This opposition within civil society demonstrates how the citizens were determined to gain freedom and democracy within the country. Despite not gaining it in 1956, they persevered to finally gain these rights in 1989. Paul Lendvai states that “[o]ver the unforgettable scene [of 1956] hung an air of mourning. But there was also a menacing determination never to give up the freedoms now being gained.”[32] It is quite evident that during the events of 1989, the 1956 revolution was not forgotten. Those who hoped for democracy and a multiparty system in 1956 would be even more eager for this in 1989. We also must not forget that the youth who were targeted by the government in the 1950s would have experienced the revolution of 1956 in their youth and 1989 in their adulthood. Thus, it is important to recognize that the 1956 revolution and “global socialism” brought on by the Hungarian state worked in tandem to create an opposing civil society to support the democratic transition in 1989.

History of 1989 in Hungary

This final section will explain the factors that came into play during 1989 in the Hungarian context, focusing on how the causes of the events of 1989 and “global socialism” go hand in hand. There are major reasons as to why 1989 happened in Central and Eastern Europe.[33] Vladimir Tismaneanu outlines these causes in his article “The Revolutions of 1989: Causes, Meanings, Consequences.”[34] There are events that were felt all over the region, regardless of the country. For instance, the “Gorbachev effect,” named after Soviet leader Mikhail Gorbachev, was felt throughout Central and Eastern Europe. His implementation of new policies such as glasnost and perestroika were a large part of this effect. Glasnost was known as “openness to criticism”[35] and perestroika as a hope for “deep renewal of all aspects of national life.”[36] These policies were put in place by Gorbachev as he hoped to deeply reorganize almost all aspects of Soviet social, political, and economic life, including changes to the ideology.[37] As Gorbachev allowed for criticism within the media, and public and private spheres of life, this opened up a large possibility for dissidence within not only Russia, but all of the Soviet Union. Therefore, Tismaneanu argues that due to the increase in dissidence, civil society had a significant impact in the events leading up to 1989 revolutions.[38]
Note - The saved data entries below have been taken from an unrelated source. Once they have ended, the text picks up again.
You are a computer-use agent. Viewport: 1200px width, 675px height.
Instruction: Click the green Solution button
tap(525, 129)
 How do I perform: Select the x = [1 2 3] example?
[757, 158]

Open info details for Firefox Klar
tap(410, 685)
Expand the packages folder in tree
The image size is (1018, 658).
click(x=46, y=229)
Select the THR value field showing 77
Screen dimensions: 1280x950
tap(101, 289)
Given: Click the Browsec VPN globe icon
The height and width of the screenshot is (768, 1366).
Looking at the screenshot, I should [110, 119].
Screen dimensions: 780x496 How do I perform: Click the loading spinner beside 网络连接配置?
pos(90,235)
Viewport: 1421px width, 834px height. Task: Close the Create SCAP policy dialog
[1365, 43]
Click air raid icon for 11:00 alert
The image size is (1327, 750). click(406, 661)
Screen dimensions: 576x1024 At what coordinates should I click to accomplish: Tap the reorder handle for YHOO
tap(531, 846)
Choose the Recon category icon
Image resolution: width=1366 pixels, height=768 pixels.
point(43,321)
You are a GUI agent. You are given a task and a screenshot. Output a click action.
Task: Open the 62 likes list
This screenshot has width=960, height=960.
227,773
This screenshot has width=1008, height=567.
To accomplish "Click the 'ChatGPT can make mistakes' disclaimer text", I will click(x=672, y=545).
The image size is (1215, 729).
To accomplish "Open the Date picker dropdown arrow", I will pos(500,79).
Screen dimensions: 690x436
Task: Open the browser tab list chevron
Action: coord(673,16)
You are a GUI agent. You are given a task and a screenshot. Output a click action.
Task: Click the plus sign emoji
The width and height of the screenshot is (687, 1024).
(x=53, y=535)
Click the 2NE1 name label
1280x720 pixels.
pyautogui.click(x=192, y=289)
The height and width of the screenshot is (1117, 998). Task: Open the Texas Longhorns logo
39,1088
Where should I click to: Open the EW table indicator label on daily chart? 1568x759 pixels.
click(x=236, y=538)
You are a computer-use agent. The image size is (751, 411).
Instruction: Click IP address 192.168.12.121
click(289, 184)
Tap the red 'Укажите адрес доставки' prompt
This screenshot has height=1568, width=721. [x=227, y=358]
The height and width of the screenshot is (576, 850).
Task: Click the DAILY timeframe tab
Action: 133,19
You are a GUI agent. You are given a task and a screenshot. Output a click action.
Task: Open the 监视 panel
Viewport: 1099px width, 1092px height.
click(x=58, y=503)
Hungary, Budapest, 1989 Fortepan. Photo:  FOTO:FORTEPAN / tm/Wikimedia Commons. No changes made. View the license here.

It is obvious that these policies would have been well received in Hungary, due to the revolution in 1956, which clearly demonstrates that dissidence existed even before glasnost and perestroika. Tismaneanu also highlights how 1989 was not just a simple revolution seeking a change in leadership, but something much deeper than that, as it “attacked the very foundations of the existing systems and proposed a complete reorganization of society.”[39] The author also quotes one of the works of Timothy Garton Ash who believes that the revolutions of 1989 can be seen as “moral resurrections,” stating that public intellectuals, such as Václav Havel and Adam Michnik, were key players in the fall of communism.[40] However, it is important to stress that it was not only this higher intellectual elite that had an influence on these events, but Hungarians that belonged to lower levels of society as well.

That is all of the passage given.